◆ DIRECTIONS FOR THIS TASK ◆
Reproduce the stretch of records from the start through the line containing "point(101,1908)", both ends included, character for character.

◆ DATA FOR THIS TASK ◆
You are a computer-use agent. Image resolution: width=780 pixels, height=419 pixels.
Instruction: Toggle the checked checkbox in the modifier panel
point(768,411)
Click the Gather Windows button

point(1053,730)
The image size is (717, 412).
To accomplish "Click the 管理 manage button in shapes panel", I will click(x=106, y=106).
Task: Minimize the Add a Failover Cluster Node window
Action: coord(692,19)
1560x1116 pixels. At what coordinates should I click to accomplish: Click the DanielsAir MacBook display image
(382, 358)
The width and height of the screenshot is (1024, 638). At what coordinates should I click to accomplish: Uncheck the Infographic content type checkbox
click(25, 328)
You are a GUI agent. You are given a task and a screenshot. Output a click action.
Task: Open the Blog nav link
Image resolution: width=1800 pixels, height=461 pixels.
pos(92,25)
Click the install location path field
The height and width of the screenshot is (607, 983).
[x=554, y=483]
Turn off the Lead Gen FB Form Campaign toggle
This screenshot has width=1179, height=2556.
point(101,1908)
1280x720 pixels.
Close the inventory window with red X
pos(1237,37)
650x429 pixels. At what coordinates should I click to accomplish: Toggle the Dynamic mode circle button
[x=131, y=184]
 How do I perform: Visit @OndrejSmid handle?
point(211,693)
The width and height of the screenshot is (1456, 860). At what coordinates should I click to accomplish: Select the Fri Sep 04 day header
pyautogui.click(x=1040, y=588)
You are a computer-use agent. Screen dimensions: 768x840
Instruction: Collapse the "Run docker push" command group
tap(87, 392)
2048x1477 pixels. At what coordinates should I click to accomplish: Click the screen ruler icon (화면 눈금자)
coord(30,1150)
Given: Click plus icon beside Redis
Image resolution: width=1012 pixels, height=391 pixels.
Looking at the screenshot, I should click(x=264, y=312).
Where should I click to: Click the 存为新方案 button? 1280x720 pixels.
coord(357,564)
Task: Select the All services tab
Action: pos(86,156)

◆ FINISHED TASK ◆
You are a computer-use agent. Image resolution: width=780 pixels, height=419 pixels.
Instruction: Toggle the checked checkbox in the modifier panel
point(768,411)
Click the Gather Windows button

point(1053,730)
The image size is (717, 412).
To accomplish "Click the 管理 manage button in shapes panel", I will click(x=106, y=106).
Task: Minimize the Add a Failover Cluster Node window
Action: coord(692,19)
1560x1116 pixels. At what coordinates should I click to accomplish: Click the DanielsAir MacBook display image
(382, 358)
The width and height of the screenshot is (1024, 638). At what coordinates should I click to accomplish: Uncheck the Infographic content type checkbox
click(25, 328)
You are a GUI agent. You are given a task and a screenshot. Output a click action.
Task: Open the Blog nav link
Image resolution: width=1800 pixels, height=461 pixels.
pos(92,25)
Click the install location path field
The height and width of the screenshot is (607, 983).
[x=554, y=483]
Turn off the Lead Gen FB Form Campaign toggle
This screenshot has width=1179, height=2556.
point(101,1908)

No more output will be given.